Cytotoxicity of Gymnopilus purpureosquamulosus extracts on hematologic malignant cells through activation of the SAPK/JNK signaling pathway

Treatment of hematologic malignancies is a formidable challenge for hematologists and there is an urgent need to identify safe and efficacious agents either via synthesis in the laboratory or isolation from natural products. Here, we report the cytotoxicity of extracts from mushroom Gymnopilus purpureosquamulosus HOil (G. pps) and describe its molecular mechanisms.

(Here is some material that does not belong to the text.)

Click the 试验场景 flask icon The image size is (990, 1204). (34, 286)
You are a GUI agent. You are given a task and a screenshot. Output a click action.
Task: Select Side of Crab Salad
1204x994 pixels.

Using leukemia, lymphoma and multiple myeloma cell lines, 28-35 ppm G. pps extract inhibited cell proliferation by similar to 46-79%, which correlates with activation of apoptosis as indicated by increase in annexin V-positive cells (similar to 5-8-fold), production of reactive oxygen species (similar to 2-3-fold), cells in sub G0/G1 phase (similar to 3-13-fold), caspase 3 enzymatic activity (similar to 1.6-2.9-fold), DNA fragmentation, PARP1 cleavage and down-regulation of prosurvival proteins. Mitochondrial membrane potential decreased and leakage of pro-apoptotic factors to cytoplasm was observed, consistent with the activation of intrinsic apoptosis. Western blot analysis showed activation of the ASK1-MEK-SAPK/JNK and ASK1-P38 MAPK pathways possibly due to changes in the cellular redox status as suggested by decreased protein levels of peroxiredoxin, thioredoxin and thioredoxin reductase. Moreover, antioxidant N-acetylcysteine alleviated the cytotoxicity of G. pps. Pharmacological inhibition of SAPK/JNK and P38 alleviated the G. pps-mediated cytotoxicity. The extract activated apoptosis in leukemia and lymphoma patient cell samples but not in mononuclear cells from healthy donors further supporting the therapeutic values of G. pps for hematologic malignancies.

Automated summary

The extract from mushroom Gymnopilus purpureosquamulosus HOil (G. pps) showed cytotoxic effects on leukemia, lymphoma, and multiple myeloma cell lines by inducing apoptosis. The mechanisms involve changes in cellular redox status, activation of ASK1-MEK-SAPK/JNK and ASK1-P38 MAPK pathways, and inhibition of prosurvival proteins. Antioxidants alleviated the cytotoxicity of G. pps, highlighting its potential therapeutic value for hematologic malignancies.